Piano contro la povertà. Per la prima volta si parla di una misura strutturale contro la povertà (non un intervento tampone e sperimentale). Si tratterebbe di una legge delega (connessa alla manovra) in grado di riordinare tutti gli strumenti di assistenza sociale e di combattere la povertà. Un piano che, secondo fonti del governo, a regime sarà di oltre un miliardo. Dovrebbe prevedere misure a favore delle famiglie povere, con Isee basso e con una particolare attenzione a chi ha bambini piccoli. Ci sarà inoltre – come annunciato dal premier – un intervento ad hoc per un milione di bambini sotto il livello di povertà.

 

La legge di stabilità rivolgerà un’attenzione particolare anche al lavoro autonomo. Dopo il Jobs act e gli sgravi finalizzati a dare centralità al tempo indeterminato, il governo vorrebbe tutelare anche il popolo delle partite Iva. Tra le varie ipotesi ci sarebbe l’idea di una legge delega (parte integrante della legge di stabilità) per tutelare maggiormente i lavoratori autonomi e riformare il regime dei minimi.
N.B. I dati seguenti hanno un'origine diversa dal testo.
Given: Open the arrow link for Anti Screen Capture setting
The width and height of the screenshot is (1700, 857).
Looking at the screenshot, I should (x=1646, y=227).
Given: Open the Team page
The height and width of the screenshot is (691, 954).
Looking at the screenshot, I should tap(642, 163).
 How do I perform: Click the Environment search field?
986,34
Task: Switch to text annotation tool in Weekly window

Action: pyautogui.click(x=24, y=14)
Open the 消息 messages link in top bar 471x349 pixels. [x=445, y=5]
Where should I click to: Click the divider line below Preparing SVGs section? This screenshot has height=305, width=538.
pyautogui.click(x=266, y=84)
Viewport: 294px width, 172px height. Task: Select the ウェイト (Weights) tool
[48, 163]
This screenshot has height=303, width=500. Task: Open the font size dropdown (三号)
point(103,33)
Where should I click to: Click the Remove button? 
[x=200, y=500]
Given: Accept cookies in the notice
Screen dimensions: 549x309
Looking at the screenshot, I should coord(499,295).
Quanto al nodo previdenziale, il governo è al lavoro per gestire la contingenza: salvaguardare in maniera definitiva gli esodati rimasti e introdurre la cosiddetta opzione Donna, una norma che consentirebbe alle lavoratrici di andare in pensione anticipatamente optando per il sistema contributivo.

La legge di stabilità verrà licenziata dal Consiglio dei ministri il 15 ottobre nello stesso giorno in cui sarà presentata in Parlamento. Contestualmente, la proposta di manovra sarà trasmessa alla Commissione Ue: secondo quanto stabilito dal calendario del semestre europeo, infatti, entro la metà di ottobre tutti gli Stati dell’Eurozona devono inviare le proprie proposte di bilancio a Bruxelles per un’analisi preventiva.
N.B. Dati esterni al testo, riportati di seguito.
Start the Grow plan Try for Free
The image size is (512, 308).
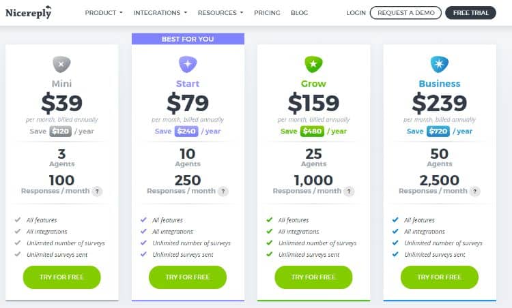pos(313,277)
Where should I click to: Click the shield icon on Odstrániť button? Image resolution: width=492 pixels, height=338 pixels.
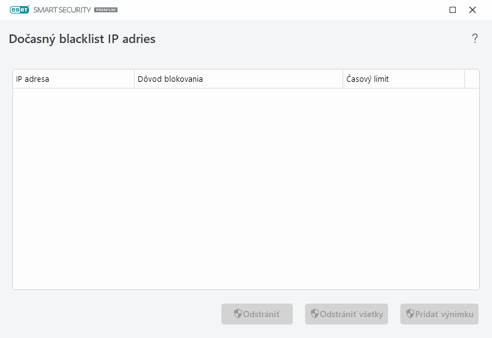click(238, 314)
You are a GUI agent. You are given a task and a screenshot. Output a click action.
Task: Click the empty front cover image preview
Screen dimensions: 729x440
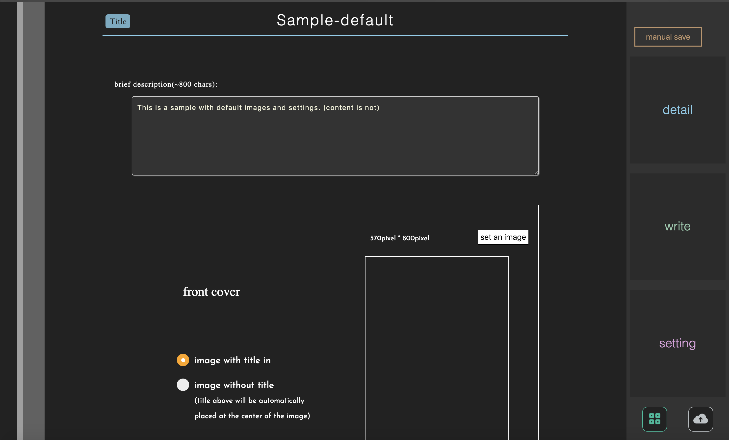point(436,346)
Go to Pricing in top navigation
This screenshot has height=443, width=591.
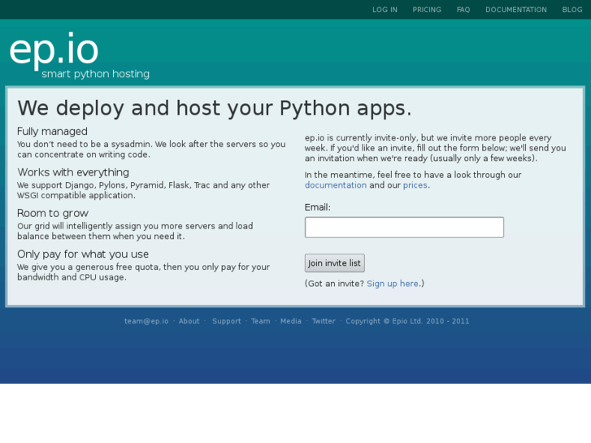point(427,10)
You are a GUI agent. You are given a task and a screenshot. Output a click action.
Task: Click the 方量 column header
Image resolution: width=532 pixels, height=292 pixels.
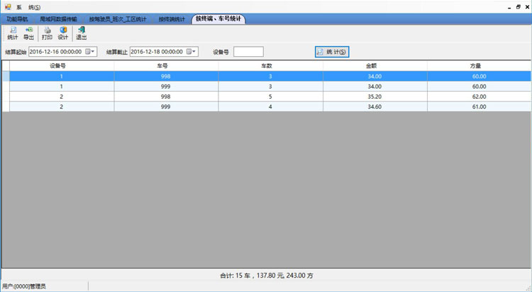(479, 65)
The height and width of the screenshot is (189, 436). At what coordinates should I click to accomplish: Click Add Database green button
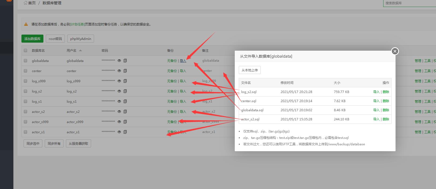[32, 39]
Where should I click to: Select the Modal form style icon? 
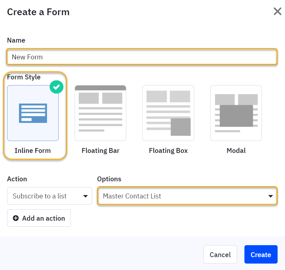tap(236, 113)
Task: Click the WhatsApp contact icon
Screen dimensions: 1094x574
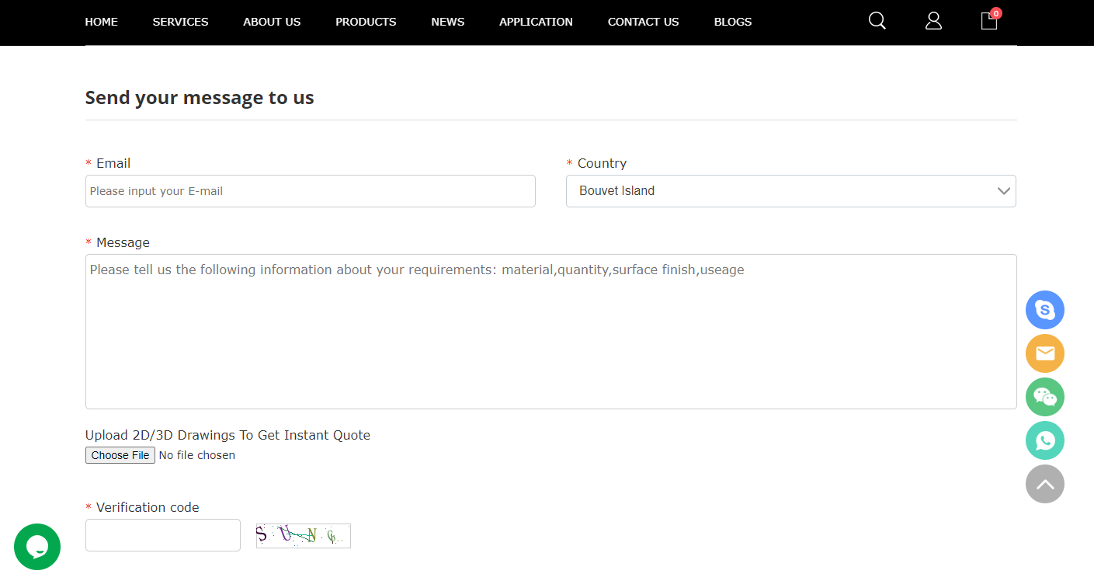Action: (x=1044, y=440)

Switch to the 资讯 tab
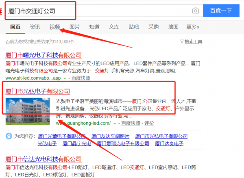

A quel punto, la Commissione prenderà un paio di settimane di tempo per manifestare le proprie osservazioni ed entro il 30 novembre esprimerà il proprio giudizio: una valutazione positiva sarebbe di fatto un via libera alla flessibilità richiesta da Roma.
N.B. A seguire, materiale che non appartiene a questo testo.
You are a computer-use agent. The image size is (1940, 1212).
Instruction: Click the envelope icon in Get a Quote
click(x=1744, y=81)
Parallelamente, il dibattito parlamentare interno sarà già iniziato con la presentazione della manovra del 15 ottobre. Dalla Commissione bilancio di palazzo Madama, il testo approderà prima nell’Aula del Senato e poi in quella della Camera per essere approvato in via definitiva entro natale, dopo almeno due letture.

Ma cosa si intende esattamente per flessibilitàDa non confondere con quella in uscita (relativa alle pensioni), è un termine che si riferisce a un concetto molto semplice: consentire allo Stato di spendere di più rispetto agli accordi europei di politica fiscale, permettendo l’allontanamento dal pareggio di bilancio. In pratica ogni governo, in base a una serie di fattori (concordati con tutti gli altri stati membri) deve rispettare tutti gli anni un limite di spesa rapportato al proprio Pil, un limite (rapporto deficit/Pil) che non dovrebbe oltrepassare. Grazie anche all’impegno del semestre italiano di presidenza europea, oggi l’Unione è meno rigorosa e prevede una flessibilità di bilancio: nel nostro caso la flessibilità richiesta è dello 0,8% del Pil (circa 13 miliardi). Attenzione però, non si tratta di nessun regalo e di nessuno sconto: “l’autorizzazione di spesa” si otterrebbe infatti in cambio di riforme e di investimenti.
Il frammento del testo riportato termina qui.